The Global Ecosystem Dynamics Investigation (GEDI) is a full-waveform lidar instrument that produces detailed observations of the three-dimensional structure of the Earth’s surface. GEDI precisely measures forest canopy height, canopy vertical structure, and surface elevation which enhances our understanding of global carbon and water cycle processes, biodiversity, and habitat.
On the International Space Station (ISS), 254 miles up, orbiting the Earth once every 90 minutes, GEDI uses waveform Lidar to record elevation and canopy data. Three lasers split into four beams (firing 242 times per second) are dithered to 8 tracks, 6 meters apart, with 25-meter footprints every 60 meters. That’s 968 footprints per second. Laser energy traveling almost 300 million meters per second reflects off higher surfaces first, then lower surfaces shortly after. The tiny delay is detectable by GEDI’s telescope sensor which records the intensity of the reflection over time and uses the known speed of light with other variables to calculate a waveform documenting the reflective density of the footprint at various elevations, representing the surface below. Users can process these data into maps illustrating ground elevation, canopy height, and other surface characteristics.
What’s new with GEDI Version 2? Sub-orbit granules, spatial metadata, improved geolocation, best algorithm by default, and data layer updates and additions.

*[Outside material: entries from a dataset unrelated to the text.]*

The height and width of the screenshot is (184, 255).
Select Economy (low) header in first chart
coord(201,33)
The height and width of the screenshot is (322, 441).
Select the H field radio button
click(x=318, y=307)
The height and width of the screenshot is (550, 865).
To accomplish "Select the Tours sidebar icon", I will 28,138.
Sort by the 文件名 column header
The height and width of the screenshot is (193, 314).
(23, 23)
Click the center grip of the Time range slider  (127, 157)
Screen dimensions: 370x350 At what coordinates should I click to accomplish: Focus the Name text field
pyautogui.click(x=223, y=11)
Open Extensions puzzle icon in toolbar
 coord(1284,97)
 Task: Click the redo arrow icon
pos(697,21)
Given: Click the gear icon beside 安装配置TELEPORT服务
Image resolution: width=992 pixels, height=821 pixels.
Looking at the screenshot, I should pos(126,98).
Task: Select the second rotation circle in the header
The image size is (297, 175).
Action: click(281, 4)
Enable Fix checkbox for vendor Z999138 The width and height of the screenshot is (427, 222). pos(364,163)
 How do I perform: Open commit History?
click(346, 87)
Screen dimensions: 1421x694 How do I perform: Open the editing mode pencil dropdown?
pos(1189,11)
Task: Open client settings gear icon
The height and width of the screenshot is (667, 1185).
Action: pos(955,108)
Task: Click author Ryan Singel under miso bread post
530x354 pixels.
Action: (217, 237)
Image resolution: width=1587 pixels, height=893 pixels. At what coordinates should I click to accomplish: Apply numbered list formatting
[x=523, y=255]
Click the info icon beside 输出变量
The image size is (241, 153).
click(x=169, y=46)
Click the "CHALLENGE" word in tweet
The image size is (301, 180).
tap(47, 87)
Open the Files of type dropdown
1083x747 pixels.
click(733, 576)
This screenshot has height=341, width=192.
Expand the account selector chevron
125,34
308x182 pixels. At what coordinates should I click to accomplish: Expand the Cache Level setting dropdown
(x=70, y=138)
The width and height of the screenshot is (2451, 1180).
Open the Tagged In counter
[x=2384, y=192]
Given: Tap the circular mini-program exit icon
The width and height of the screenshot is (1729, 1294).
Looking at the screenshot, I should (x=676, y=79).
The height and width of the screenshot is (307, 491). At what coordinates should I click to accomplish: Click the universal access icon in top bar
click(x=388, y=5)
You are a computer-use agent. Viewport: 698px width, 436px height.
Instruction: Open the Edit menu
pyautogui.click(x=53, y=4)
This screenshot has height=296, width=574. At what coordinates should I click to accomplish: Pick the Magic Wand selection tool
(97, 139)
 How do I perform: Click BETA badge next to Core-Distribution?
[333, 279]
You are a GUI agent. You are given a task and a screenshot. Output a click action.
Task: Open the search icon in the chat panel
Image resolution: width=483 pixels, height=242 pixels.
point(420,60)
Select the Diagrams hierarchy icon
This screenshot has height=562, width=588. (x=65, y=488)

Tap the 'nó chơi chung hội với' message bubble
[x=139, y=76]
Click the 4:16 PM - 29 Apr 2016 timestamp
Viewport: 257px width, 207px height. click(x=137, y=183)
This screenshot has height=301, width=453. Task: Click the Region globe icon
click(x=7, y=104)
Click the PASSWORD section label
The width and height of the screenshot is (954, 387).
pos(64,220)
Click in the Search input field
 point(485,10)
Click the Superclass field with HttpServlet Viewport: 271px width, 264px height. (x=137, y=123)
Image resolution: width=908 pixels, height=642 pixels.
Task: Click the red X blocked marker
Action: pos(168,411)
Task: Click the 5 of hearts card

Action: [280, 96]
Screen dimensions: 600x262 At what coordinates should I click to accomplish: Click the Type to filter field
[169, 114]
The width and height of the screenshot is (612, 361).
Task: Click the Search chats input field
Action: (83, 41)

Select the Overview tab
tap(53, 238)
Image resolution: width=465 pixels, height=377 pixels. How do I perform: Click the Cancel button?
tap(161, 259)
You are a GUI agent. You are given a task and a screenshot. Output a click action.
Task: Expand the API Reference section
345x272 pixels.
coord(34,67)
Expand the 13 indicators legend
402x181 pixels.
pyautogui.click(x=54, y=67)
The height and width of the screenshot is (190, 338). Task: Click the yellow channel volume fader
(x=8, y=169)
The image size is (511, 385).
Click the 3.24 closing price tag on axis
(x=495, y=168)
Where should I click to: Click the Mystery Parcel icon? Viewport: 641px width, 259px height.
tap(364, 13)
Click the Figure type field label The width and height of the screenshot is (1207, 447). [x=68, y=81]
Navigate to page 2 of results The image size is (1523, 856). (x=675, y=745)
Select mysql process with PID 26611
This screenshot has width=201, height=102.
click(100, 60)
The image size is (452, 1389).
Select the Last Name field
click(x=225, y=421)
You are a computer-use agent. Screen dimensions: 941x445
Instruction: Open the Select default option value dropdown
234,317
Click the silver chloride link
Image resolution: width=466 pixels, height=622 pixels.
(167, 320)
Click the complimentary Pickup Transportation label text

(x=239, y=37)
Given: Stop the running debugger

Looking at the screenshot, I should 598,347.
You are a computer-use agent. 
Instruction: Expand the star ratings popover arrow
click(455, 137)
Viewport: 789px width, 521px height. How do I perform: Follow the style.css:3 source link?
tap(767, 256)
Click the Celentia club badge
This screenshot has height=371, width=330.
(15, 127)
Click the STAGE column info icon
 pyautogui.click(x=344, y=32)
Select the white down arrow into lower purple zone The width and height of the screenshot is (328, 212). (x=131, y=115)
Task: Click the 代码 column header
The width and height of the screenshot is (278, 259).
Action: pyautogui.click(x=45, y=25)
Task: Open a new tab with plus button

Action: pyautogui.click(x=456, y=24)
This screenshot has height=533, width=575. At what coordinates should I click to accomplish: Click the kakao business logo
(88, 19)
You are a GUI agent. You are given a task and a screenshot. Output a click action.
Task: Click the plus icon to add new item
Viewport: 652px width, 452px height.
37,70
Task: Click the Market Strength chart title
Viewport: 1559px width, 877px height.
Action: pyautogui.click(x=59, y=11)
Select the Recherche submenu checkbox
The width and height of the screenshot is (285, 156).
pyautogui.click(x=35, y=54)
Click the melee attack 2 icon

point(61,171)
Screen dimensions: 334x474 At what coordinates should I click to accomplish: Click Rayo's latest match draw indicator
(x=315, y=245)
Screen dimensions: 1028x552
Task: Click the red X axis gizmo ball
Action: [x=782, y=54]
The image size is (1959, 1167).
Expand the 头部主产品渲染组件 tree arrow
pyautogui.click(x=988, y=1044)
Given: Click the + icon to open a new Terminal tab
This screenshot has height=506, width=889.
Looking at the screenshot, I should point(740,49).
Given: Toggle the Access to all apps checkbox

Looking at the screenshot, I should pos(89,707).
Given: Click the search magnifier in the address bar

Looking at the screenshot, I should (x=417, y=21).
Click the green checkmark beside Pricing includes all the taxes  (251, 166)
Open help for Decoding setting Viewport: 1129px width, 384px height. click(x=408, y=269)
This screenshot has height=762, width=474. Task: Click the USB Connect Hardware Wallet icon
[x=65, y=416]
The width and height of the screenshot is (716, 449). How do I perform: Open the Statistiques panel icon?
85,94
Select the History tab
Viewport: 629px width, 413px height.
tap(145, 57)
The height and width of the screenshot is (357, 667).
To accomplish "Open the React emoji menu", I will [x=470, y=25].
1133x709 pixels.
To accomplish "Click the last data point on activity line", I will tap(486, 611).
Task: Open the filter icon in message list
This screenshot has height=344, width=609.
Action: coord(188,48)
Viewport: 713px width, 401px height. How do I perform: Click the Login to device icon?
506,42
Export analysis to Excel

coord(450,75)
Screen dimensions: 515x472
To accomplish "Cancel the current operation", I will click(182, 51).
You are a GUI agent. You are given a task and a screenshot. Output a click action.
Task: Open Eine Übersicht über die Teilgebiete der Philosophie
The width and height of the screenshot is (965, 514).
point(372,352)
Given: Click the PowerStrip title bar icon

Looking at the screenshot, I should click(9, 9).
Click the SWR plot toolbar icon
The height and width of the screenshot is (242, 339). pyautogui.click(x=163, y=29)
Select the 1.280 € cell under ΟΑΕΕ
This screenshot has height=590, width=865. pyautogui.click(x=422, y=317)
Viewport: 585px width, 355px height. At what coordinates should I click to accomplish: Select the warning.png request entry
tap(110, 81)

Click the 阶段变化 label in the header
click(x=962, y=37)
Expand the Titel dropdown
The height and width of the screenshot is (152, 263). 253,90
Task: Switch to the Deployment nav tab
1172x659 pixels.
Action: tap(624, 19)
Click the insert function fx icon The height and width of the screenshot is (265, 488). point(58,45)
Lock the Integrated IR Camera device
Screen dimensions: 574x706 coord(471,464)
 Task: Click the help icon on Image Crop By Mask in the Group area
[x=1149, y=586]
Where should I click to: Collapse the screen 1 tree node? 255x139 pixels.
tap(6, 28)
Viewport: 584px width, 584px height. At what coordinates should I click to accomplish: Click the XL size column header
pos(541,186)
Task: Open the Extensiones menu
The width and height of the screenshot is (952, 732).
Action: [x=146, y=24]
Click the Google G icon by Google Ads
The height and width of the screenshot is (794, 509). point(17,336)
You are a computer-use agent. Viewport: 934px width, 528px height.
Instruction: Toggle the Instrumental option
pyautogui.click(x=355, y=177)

GEDI is the first of its kind to provide high-resolution laser ranging observations optimized for lidar measurements of the Earth’s forests and topography at the highest resolution and densest sampling of any other lidar instrument in orbit. GEDI data are available at NASA’s Land Processes Distributed Archive Center (LP DAAC). Historical and forward processing is ongoing. Data will be available from March 2019 to the present.